The launcher binary and MCP server are installed via npm link, creating symlinks in npm’s global bin. Fleet updates propagate via git pull && npm run build && npm link on each machine.
The launcher knows about three agent CLIs:
| Agent | Binary | MCP Config Location | Install Command |
|---|---|---|---|
| Claude Code | claude | .mcp.json (per-repo) | npm install -g @anthropic-ai/claude-code |
| Gemini CLI | gemini | ~/.gemini/settings.json | npm install -g @google/gemini-cli |
| Codex CLI | codex | ~/.codex/config.toml | npm install -g @openai/codex |
Claude Code uses per-repo .mcp.json files (the launcher copies a template). Gemini and Codex use global configuration files that the launcher auto-populates.
For remote sessions (SSH into fleet machines), the launcher handles two additional concerns: Infisical Universal Auth for fetching secrets without interactive login, and macOS Keychain Unlock to make Claude Code’s OAuth tokens accessible in headless sessions.
The context API enforces per-actor rate limits: 100 requests per minute per actor, tracked via atomic D1 upsert.
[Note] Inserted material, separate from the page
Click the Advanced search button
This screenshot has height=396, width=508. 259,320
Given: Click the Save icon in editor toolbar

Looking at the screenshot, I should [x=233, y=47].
The limit is designed to prevent runaway agent loops, not restrict normal usage. Response headers include X-RateLimit-Remaining and X-RateLimit-Reset.
Workflow Integration
All work items live in GitHub Issues. The context system does not duplicate this - it provides a lens into GitHub state at session start time. Issues use namespaced labels for status tracking:
status:triage → status:ready → status:in-progress → status:qa → status:verified → status:done
Routing labels (needs:pm, needs:dev, needs:qa) indicate who needs to act next.
Not all work needs the same verification. A QA grading system routes verification to the right method:
| Grade | Verification Method | Example |
|---|---|---|
| 0 | CI only | Refactoring with tests |
| 1 | CLI/API check | API endpoint changes |
| 2 | Light visual | Minor UI tweaks |
| 3 | Full walkthrough | New feature with user journey |
| 4 | Security review | Auth changes, key management |
The developer assigns the grade at PR time. The PM can override.
The escalation protocol was hard-won from post-mortems where agents churned for 10+ hours without escalating:
| Condition | Action |
|---|---|
| Credential not found in 2 min | Stop. File issue. Ask human. |
| Same error 3 times | Stop. Escalate with what was tried. |
| Blocked > 30 min on one problem | Time-box expired. Escalate or pivot. |
Key insight: Activity is not progress. An agent making 50 tool calls without advancing is worse than one that stops and asks for help after 3 failed attempts.
Data Model
Sessions tracks active agent sessions with heartbeat-based liveness:
id (sess_<ULID>), agent, venture, repo, track, issue_number,
branch, commit_sha, status (active|ended|abandoned),
created_at, last_heartbeat_at, ended_at, end_reason,
actor_key_id, creation_correlation_id, meta_json
Handoffs stores structured session summaries persisted for cross-session continuity:
id (ho_<ULID>), session_id, venture, repo, track, issue_number,
branch, commit_sha, from_agent, to_agent, status_label,
summary, payload_json (canonical JSON, SHA-256 hashed),
payload_hash, payload_size_bytes, schema_version,
actor_key_id, creation_correlation_id
Notes holds enterprise knowledge entries with tag-based taxonomy:
id (note_<ULID>), title, content, tags (JSON array),
venture (scope), archived, created_at, updated_at,
actor_key_id, meta_json
Context Docs manages operational documentation with version tracking:
(scope, doc_name) PRIMARY KEY, content, content_hash (SHA-256),
content_size_bytes, doc_type, title, version, created_at,
updated_at, uploaded_by, source_repo, source_path
Doc Requirements defines what docs should exist per venture:
id, doc_name_pattern, scope_type, scope_venture,
required, condition (capability gate), staleness_days,
auto_generate, generation_sources (JSON array)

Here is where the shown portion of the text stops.